On the other hand, some argue decertification and the possibility of US sanctions on Iran might win support from the Europeans. Engel, the top Democrat on the Foreign Affairs Committee, said unwinding the agreement would send a unsafe signal to allies and adversaries alike. However, some members of Congress have expressed a willingness to hold off on sanctions to give Trump time to negotiate a strategy with the Europeans to alter the deal.

Two other USA officials, who also requested anonymity, said Trump's bellicose rhetoric on a number of fronts is troubling both many of his own aides and some of America's closest allies, a few of whom have asked US officials privately if Trump's real objective is attacking Iran's nuclear facilities.

Republicans have complained that the deal delays Iran's nuclear ambitions but could allow Iran to resume its nuclear program after certain restrictions expire.

If, as expected, Trump "decertifies" the nuclear agreement this week, Congress will then have 60 days to decide whether to reimpose sanctions on Iran.

More news: Chester Bennington & Linkin Park's 'Carpool Karaoke' Ep Released

Iran has said it is open in principle to further discussions, particularly with Europe, but has said its missile programme is non-negotiable. "We may have to array our forces to prepare for. calibrated strikes".

The Foreign Office said Johnson also spoke to Zarif and will meet Ali Akhbar Salehi, Iran's vice president and head of its nuclear agency, in London on Wednesday.

Watch Federica Mogherini's full interview with the NewsHour's Judy Woodruff on Wednesday.

Beyond decertification, there are a number of ways the Trump administration could put pressure on Iran to come back to the negotiating table.

Who says they are not holding up their end of the deal?

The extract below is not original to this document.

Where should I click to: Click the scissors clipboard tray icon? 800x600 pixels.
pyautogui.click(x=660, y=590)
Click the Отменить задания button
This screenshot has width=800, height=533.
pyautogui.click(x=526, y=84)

In a recent review of Iran's compliance of the deal, the White House found the country to have met the requirements, yet Trump insisted on scrapping the deal, stating it was no longer in the US' security interests.

Making this worse, IAEA Director Amano made a stunning revelation in a late September Reuters interview that the IAEA is unable to verify Iran is implementing the JCPOA because it does not have the means to ensure that Tehran has not engaged in activities that "could contribute to the development of a nuclear explosive device".

What exactly that will look like is still being determined, but it could include greater congressional oversight.